## ASSIGNMENT:
Below are some records. Pull every line that contains the word "will".
:: GIVEN DATA
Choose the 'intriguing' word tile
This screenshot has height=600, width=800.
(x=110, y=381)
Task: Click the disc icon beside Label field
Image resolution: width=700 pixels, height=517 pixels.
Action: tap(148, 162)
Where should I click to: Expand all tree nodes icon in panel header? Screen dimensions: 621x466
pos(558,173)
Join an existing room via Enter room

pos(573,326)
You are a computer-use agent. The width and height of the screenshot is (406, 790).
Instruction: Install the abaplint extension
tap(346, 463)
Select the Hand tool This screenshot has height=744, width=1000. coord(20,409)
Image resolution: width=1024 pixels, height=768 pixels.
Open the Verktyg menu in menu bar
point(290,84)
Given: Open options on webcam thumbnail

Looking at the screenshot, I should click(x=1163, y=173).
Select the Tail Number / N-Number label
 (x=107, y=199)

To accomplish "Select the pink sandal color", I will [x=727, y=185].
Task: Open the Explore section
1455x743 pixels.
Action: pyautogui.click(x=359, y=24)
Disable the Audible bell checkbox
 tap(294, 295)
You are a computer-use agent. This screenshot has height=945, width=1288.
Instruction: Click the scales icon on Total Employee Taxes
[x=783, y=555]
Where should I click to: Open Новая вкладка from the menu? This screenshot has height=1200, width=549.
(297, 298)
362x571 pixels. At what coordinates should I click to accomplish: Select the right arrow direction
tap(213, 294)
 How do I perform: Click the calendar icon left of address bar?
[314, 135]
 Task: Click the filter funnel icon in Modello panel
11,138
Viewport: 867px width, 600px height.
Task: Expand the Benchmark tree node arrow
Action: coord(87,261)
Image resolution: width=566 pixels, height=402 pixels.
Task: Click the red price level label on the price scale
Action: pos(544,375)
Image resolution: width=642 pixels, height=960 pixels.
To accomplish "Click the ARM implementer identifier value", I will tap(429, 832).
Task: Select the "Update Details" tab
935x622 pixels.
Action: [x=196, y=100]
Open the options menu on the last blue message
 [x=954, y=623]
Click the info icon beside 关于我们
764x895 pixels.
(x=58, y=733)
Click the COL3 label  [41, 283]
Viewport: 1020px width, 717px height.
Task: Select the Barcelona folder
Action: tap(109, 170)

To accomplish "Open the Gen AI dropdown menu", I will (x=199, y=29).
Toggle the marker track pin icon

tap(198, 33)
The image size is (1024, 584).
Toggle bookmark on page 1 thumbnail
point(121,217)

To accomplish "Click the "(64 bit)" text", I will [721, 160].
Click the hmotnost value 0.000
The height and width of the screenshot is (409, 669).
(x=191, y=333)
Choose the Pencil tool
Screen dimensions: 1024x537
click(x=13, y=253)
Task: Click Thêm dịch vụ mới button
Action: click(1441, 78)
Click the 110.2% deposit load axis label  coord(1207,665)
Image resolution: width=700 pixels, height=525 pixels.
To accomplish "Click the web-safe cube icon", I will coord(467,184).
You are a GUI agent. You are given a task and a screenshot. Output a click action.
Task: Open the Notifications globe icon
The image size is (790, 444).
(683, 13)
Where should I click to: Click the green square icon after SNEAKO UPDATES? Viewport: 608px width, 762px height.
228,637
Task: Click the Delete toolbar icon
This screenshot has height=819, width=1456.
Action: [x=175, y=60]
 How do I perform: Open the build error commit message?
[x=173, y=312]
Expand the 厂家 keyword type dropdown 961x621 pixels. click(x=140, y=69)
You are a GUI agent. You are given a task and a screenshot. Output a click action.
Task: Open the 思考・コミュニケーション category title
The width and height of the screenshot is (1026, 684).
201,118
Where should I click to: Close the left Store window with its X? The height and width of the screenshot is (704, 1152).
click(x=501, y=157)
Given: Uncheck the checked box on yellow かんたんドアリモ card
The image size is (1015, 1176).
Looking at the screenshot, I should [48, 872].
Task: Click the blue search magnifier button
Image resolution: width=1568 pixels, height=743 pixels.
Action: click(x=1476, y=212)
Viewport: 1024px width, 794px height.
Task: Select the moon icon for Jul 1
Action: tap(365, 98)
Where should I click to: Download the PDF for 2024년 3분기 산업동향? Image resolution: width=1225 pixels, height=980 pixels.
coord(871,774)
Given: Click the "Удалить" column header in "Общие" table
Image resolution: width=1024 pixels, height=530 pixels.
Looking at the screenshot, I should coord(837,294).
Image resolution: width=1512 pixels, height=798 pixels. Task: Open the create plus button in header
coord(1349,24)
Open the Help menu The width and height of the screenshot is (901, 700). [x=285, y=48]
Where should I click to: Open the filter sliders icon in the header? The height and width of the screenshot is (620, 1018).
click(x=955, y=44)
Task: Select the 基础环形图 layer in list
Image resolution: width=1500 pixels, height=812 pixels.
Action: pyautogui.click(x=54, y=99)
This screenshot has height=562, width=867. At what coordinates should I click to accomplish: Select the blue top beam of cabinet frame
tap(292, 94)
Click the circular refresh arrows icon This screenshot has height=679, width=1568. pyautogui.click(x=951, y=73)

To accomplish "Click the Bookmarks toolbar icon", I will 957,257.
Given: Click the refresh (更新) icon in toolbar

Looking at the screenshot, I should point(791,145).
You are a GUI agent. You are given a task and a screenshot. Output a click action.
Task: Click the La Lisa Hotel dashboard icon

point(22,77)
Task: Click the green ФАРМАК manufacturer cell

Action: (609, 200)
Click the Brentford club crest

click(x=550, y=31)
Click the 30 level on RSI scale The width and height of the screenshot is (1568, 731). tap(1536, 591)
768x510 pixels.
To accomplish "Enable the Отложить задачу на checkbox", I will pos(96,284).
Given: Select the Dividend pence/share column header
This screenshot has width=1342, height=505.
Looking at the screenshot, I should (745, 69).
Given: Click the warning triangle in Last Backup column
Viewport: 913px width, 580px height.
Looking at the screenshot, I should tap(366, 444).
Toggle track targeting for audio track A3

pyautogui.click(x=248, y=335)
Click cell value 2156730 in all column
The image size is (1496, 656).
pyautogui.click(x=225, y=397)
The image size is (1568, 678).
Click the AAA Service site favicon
::::
## WRITTEN REPLY:
To accomplish "Select the pink sandal color", I will [x=727, y=185].
To accomplish "Click the ARM implementer identifier value", I will tap(429, 832).
To accomplish "Open the Gen AI dropdown menu", I will (x=199, y=29).
To accomplish "Click the "(64 bit)" text", I will [721, 160].
To accomplish "Click the web-safe cube icon", I will coord(467,184).
To accomplish "Click the Bookmarks toolbar icon", I will 957,257.
To accomplish "Enable the Отложить задачу на checkbox", I will pos(96,284).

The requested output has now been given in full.